05 Feb 2018

Recently I stumbled across Decoupled Neural Interfaces using Synthetic Gradients which aims to solve one of the biggest slowdowns in Deep Learning: the propagation step (In terms of the training, it’s probably the only real step - things like moving data between GPUs and such aren’t often discussed from an algorithmic point of view). This is especially useful because if we can sidestep the issue of needing to complete a forward and backward pass on the data, we can dramatically speed up training. This becomes especially useful when doing training for a single large neural network on multiple GPUs, or on some distributed cluster machine.

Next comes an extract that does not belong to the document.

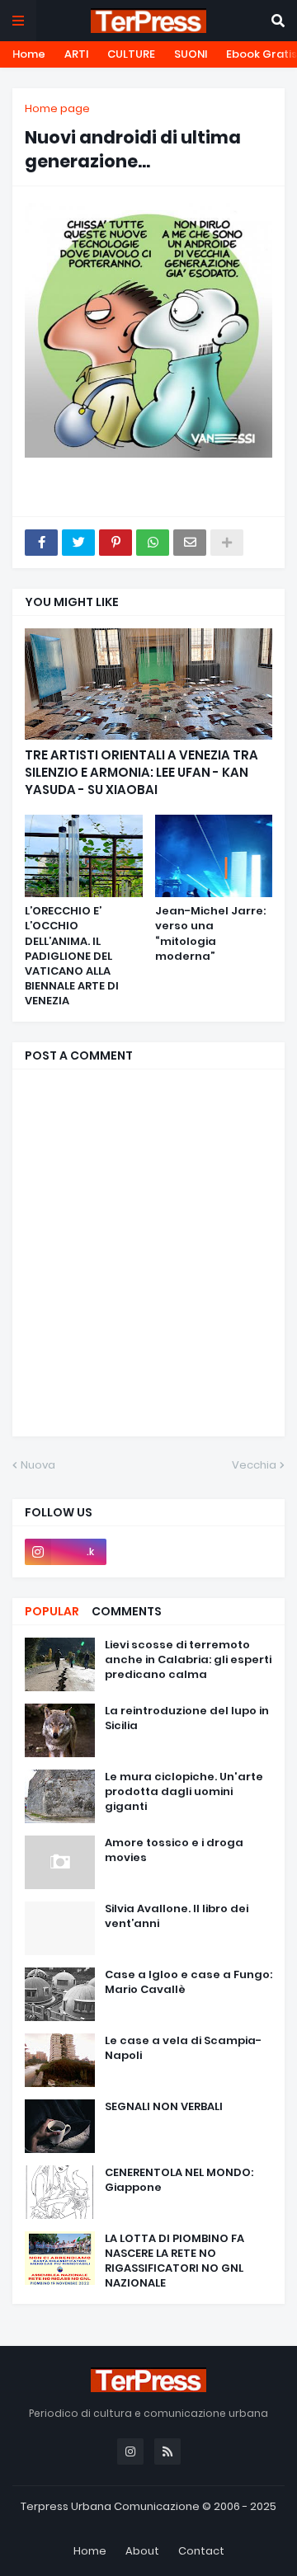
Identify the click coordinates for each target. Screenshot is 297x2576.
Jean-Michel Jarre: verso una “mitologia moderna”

I’m going to assume you’re someone who is familiar with Neural Networks, so at times I may use words like “obviously”, or “we can see”; if these terms don’t apply to you, don’t be afraid to message me, I’ll try to redirect you to resources that make it so that what I say becomes obvious in the future :) It’s all about learning, I promise.

# Foreword

The first time I heard about this paper I was absolutely flabbergasted - the idea that you could estimate your gradients seems like cheating to me - if you can guess your error rate why would you even bother with actually propagating the data through the network. If you feel the same way as I did, hopefully the following post will put your mind at ease by providing you with an intuitive reason as to why it works WITHOUT appealing to authority in that ‘the paper is probably right because the authors are smart and know what they’re doing’. I’ll try to ask the right questions and poke at things so that we both come away richer from this deep dive into Synthetic Gradients.

# Brief Background:

Deep Learning consists of 2 main phases:

1) $\textbf{Forward Propagation}$

We start from the input layer and do matrix operations + apply an activation function until we reach the last layer where we get some error that describes how incorrect our parameters are.

2) $\textbf{Backwards Propagation}$

The error calculated above describes how to approach the problem of reducing the error using gradient descent. We tweak those parameters using the gradients with the hope that our reduction is generalized enough so that it gets a low error on some unseen test set.

# 0) Abstract

By using Decoupled Neural Interfaces, they can estimate

2) inputs

for arbitrary layers of a neural network (or even blocks of layers) which allows them to asynchronously train the network’s layers / blocks depending on the degree of granularity you want. The strength of this comes from the fact that the estimation is local in that their estimator uses only local information.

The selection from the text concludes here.